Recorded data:

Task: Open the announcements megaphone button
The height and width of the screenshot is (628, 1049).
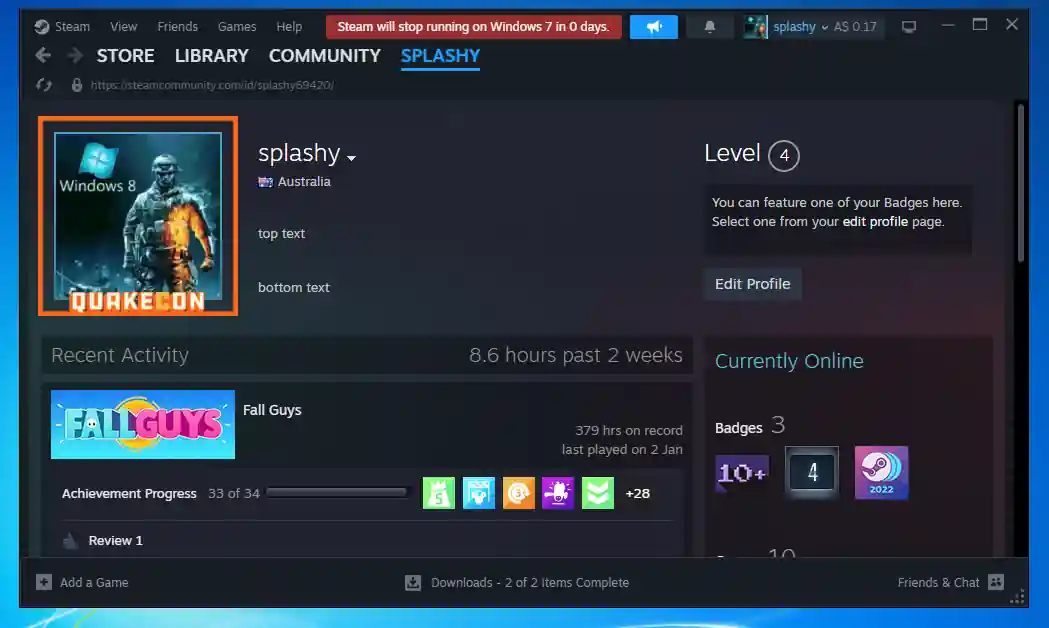Action: pyautogui.click(x=653, y=27)
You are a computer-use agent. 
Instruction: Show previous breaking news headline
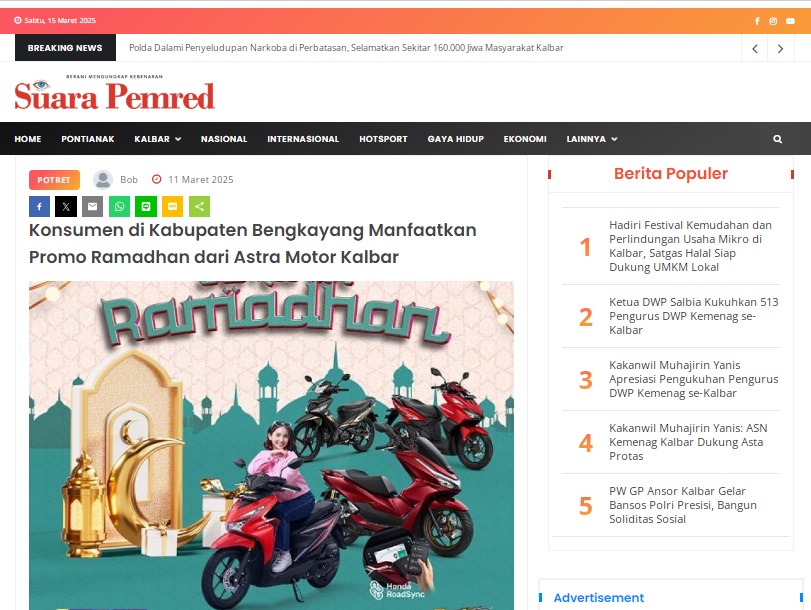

» WORK TO BE COMPLETED
Please give again only the lines from the one containing "The height and" through the last line of the entries above, exactly as they stand and without pictures.

» REPLY
The height and width of the screenshot is (628, 1049).
Action: pyautogui.click(x=653, y=27)
You are a computer-use agent. 
Instruction: Show previous breaking news headline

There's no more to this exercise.